■ YOUR INSTRUCTIONS ■
Reproduce the records starting at the line that contains "You are a computer-use" and ending at the end of the records, requests included, shifting every coordinate in the answers by adding 25 to it. Omit the pictures from your answer.

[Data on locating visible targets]
§ §
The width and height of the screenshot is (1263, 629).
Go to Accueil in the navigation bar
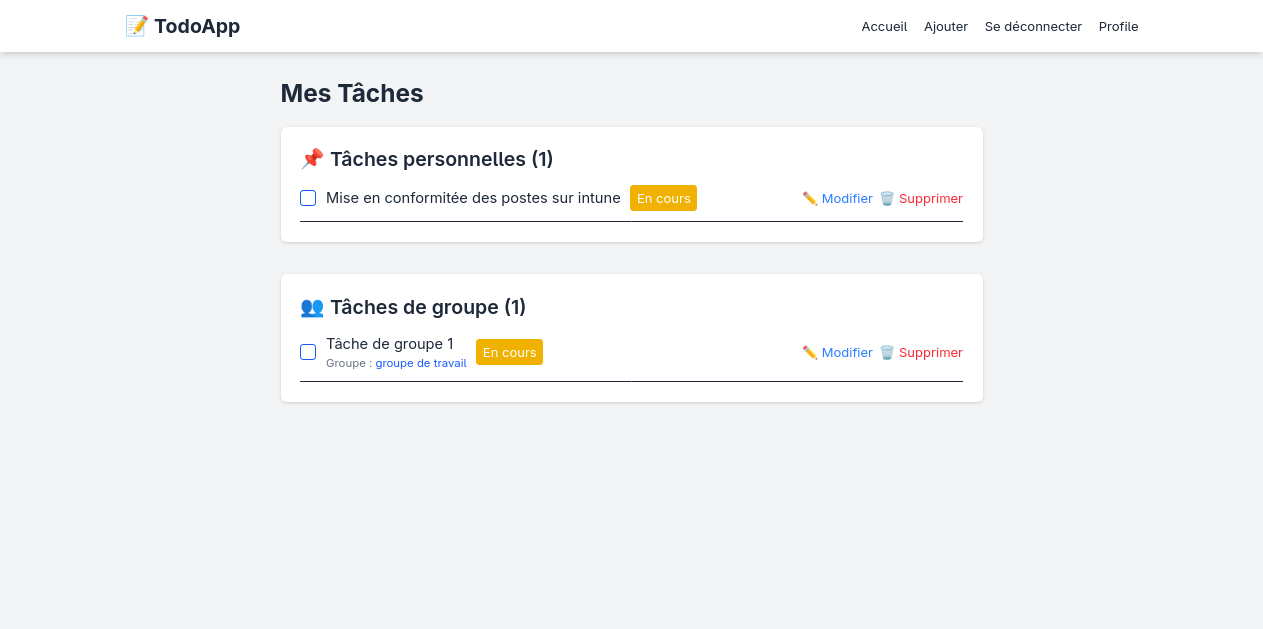click(x=884, y=27)
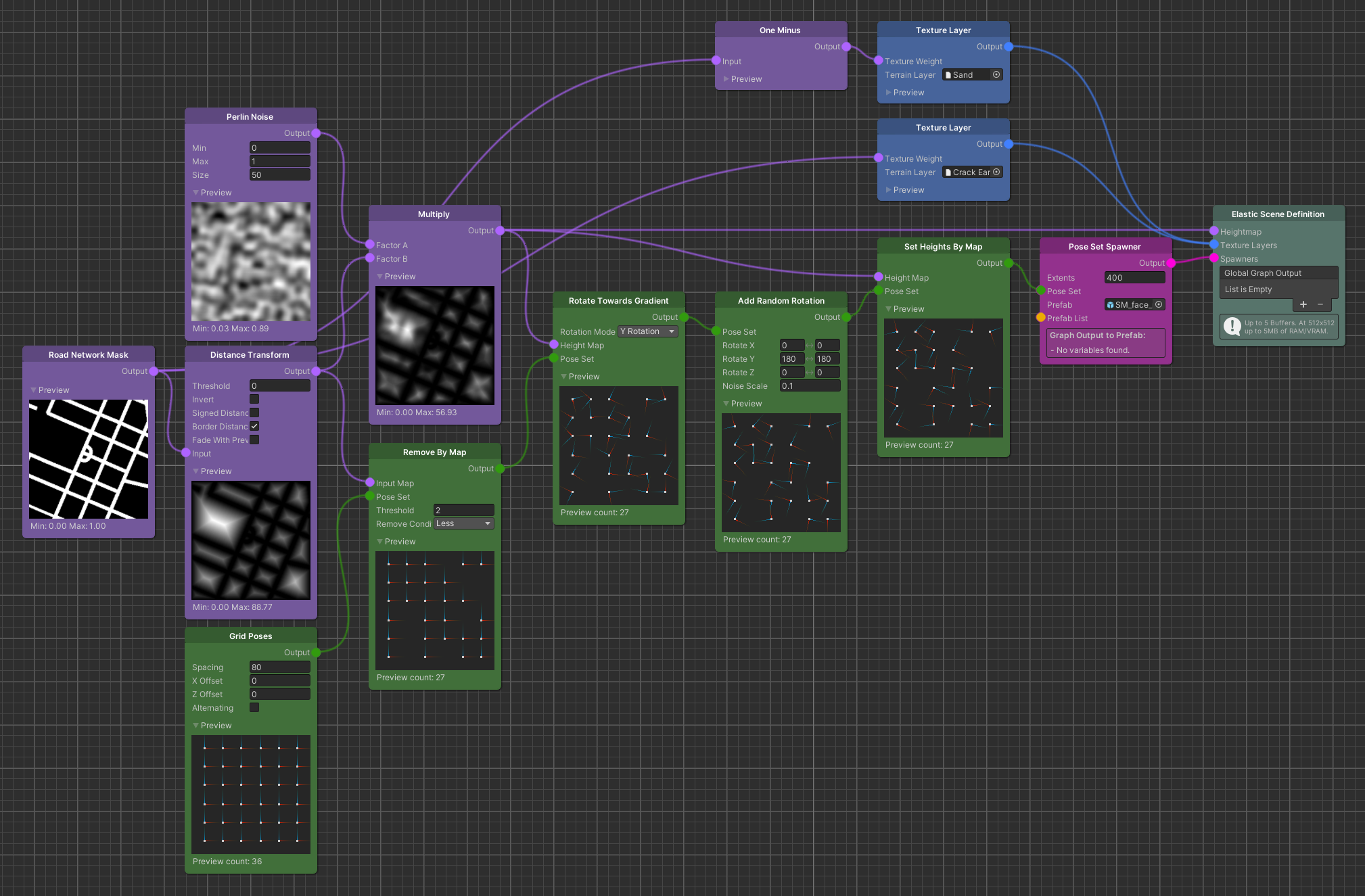Enable the Invert checkbox in Distance Transform
The width and height of the screenshot is (1365, 896).
254,400
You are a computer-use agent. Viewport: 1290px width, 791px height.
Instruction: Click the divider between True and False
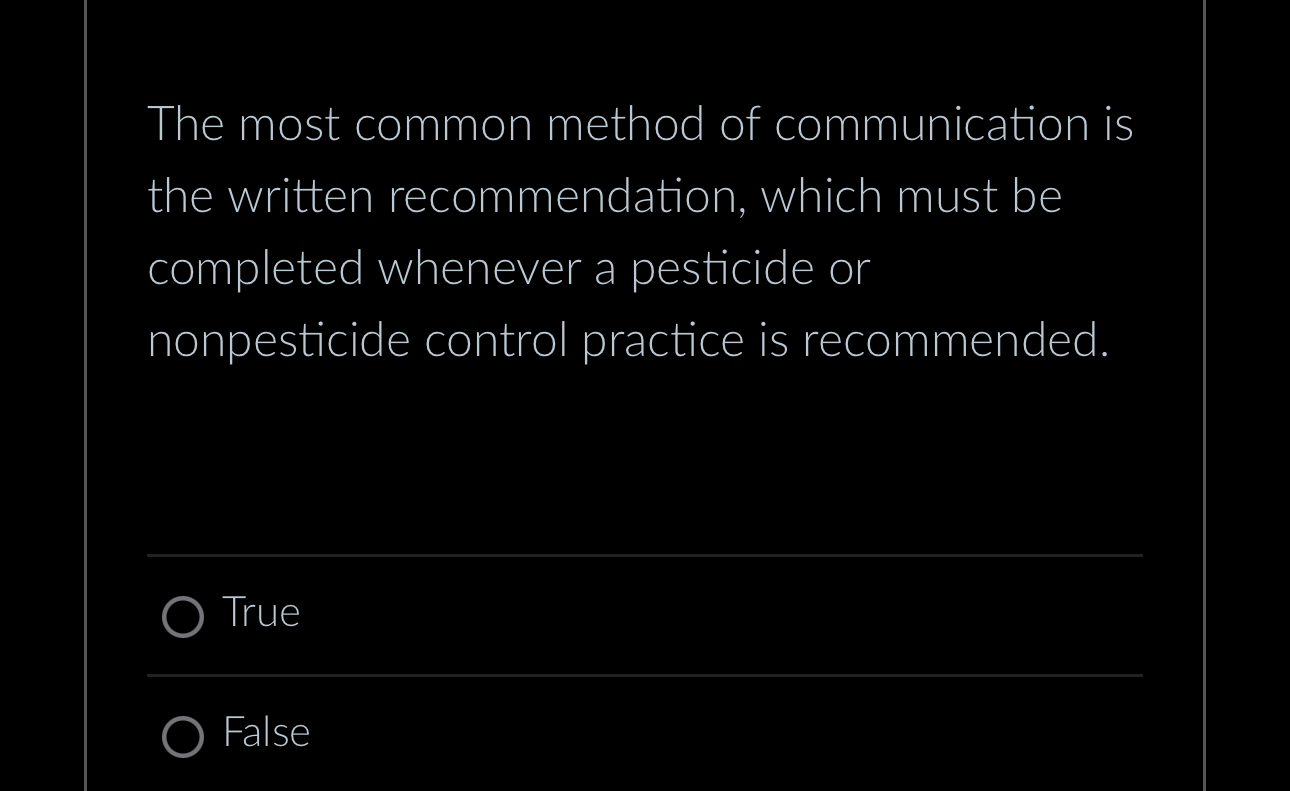[645, 675]
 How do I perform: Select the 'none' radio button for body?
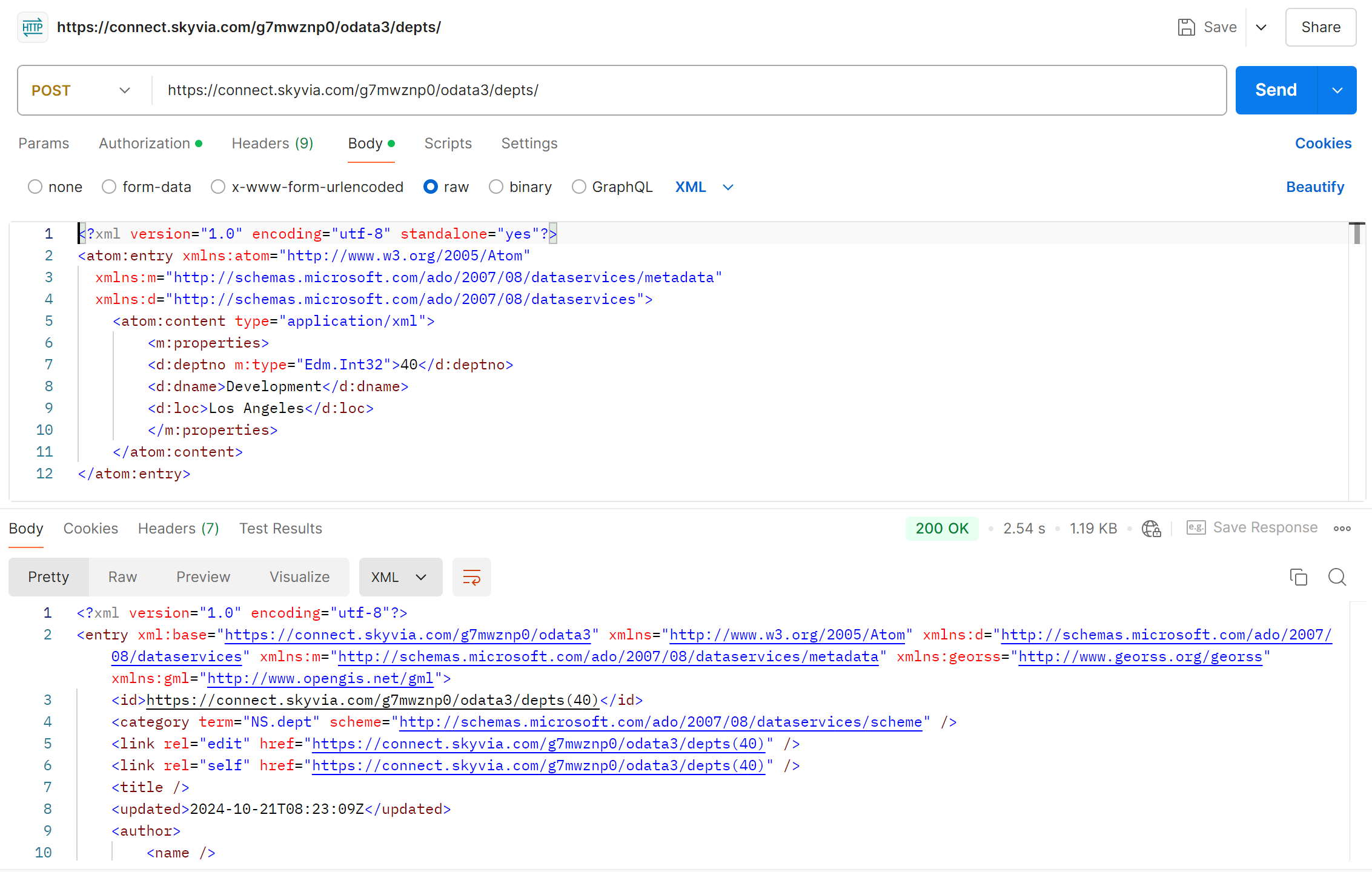(x=36, y=187)
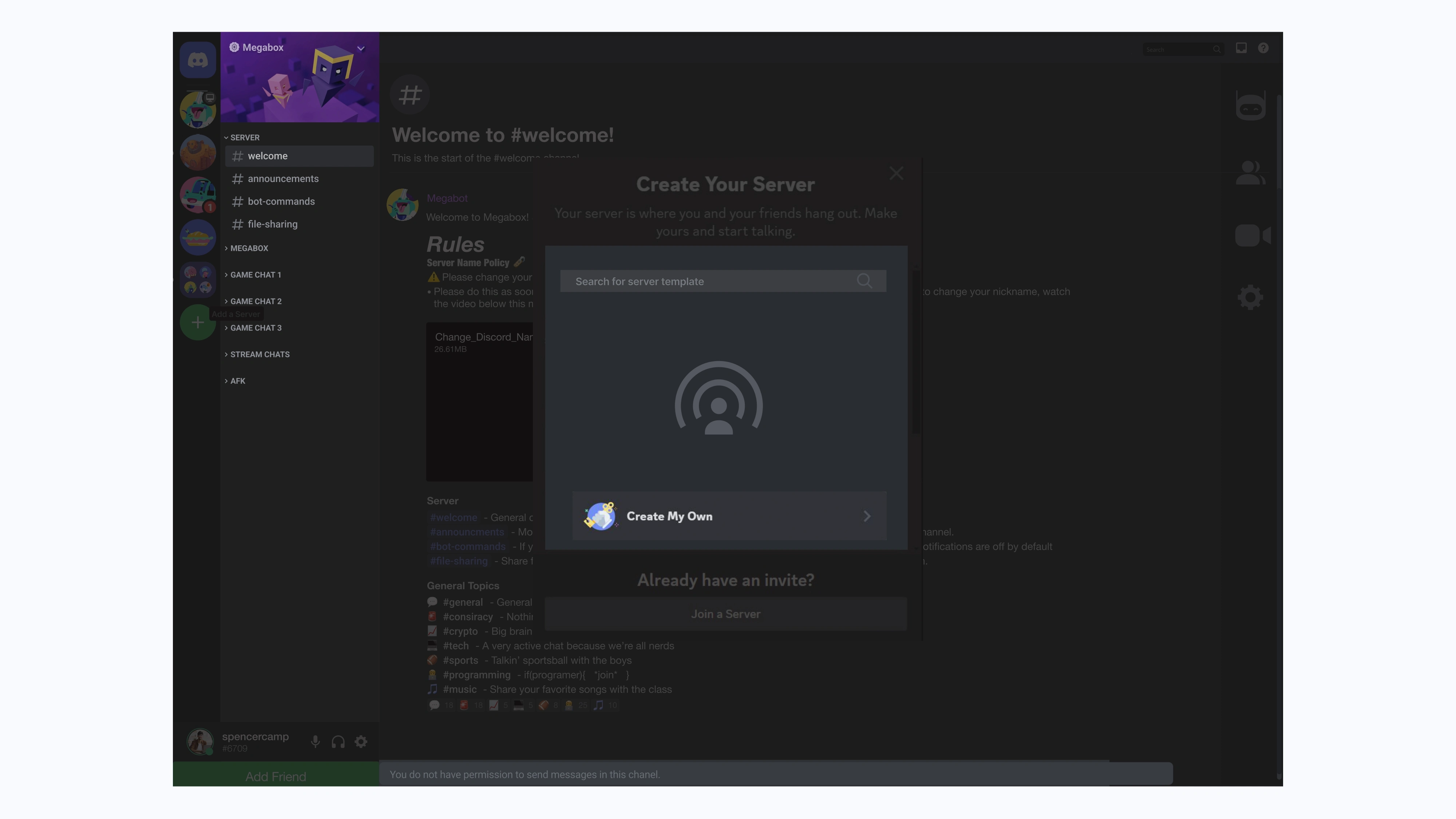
§ §
■ RESULT FOR THIS EXERCISE ■
You are a computer-use agent. Viewport: 1290px width, 791px height.
Instruction: Click the divider between True and False
[670, 700]
 How do I perform: Select the 'none' radio button for body?
(x=61, y=212)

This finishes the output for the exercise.